(Work to be completed)
Which of the lines below hold the word "sidebar"? Pull each of them out.

(Information)
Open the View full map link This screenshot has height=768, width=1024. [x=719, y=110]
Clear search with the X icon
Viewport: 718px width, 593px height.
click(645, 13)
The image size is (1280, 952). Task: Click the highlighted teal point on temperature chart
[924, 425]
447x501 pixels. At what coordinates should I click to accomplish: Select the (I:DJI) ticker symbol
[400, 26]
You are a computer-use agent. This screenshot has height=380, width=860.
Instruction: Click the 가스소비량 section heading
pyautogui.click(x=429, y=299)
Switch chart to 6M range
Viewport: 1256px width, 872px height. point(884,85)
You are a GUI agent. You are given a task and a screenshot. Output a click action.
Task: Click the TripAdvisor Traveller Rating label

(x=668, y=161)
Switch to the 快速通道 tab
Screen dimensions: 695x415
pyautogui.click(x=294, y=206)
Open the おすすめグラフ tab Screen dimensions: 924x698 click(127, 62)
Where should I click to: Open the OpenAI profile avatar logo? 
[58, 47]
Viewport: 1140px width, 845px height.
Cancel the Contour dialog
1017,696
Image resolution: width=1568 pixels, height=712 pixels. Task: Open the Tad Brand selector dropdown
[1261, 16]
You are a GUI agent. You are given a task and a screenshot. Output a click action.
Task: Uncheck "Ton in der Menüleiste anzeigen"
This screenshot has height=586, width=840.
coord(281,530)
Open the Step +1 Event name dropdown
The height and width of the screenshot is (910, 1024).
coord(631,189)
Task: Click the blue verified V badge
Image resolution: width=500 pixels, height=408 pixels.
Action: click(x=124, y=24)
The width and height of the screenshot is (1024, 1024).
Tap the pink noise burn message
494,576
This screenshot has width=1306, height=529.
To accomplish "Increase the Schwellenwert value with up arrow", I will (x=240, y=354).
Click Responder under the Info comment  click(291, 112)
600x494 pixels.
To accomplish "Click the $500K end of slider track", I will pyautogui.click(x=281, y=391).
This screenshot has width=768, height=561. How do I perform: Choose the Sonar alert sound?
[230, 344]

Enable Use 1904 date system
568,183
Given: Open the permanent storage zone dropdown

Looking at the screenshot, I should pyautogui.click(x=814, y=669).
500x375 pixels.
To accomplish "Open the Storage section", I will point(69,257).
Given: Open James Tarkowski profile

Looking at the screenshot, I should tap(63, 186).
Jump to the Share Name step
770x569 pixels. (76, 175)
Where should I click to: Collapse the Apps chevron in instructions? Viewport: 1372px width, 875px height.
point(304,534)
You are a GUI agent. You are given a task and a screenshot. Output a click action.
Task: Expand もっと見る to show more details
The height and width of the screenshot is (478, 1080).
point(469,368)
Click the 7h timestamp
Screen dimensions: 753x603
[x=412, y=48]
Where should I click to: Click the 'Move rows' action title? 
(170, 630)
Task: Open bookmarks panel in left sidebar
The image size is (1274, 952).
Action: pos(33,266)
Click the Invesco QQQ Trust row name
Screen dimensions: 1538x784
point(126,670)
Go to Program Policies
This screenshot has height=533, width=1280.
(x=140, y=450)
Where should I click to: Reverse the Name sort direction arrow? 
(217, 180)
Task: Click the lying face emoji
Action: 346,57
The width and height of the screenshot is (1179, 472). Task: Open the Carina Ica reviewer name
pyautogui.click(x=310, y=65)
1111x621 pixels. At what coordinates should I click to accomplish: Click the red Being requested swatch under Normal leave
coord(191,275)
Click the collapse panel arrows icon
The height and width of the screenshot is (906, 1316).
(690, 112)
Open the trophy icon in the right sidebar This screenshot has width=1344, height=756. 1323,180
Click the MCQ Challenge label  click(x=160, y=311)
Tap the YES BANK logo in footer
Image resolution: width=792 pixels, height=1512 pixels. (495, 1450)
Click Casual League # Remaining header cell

(Solved problem)
Task: Open bookmarks panel in left sidebar
Open the trophy icon in the right sidebar This screenshot has width=1344, height=756. 1323,180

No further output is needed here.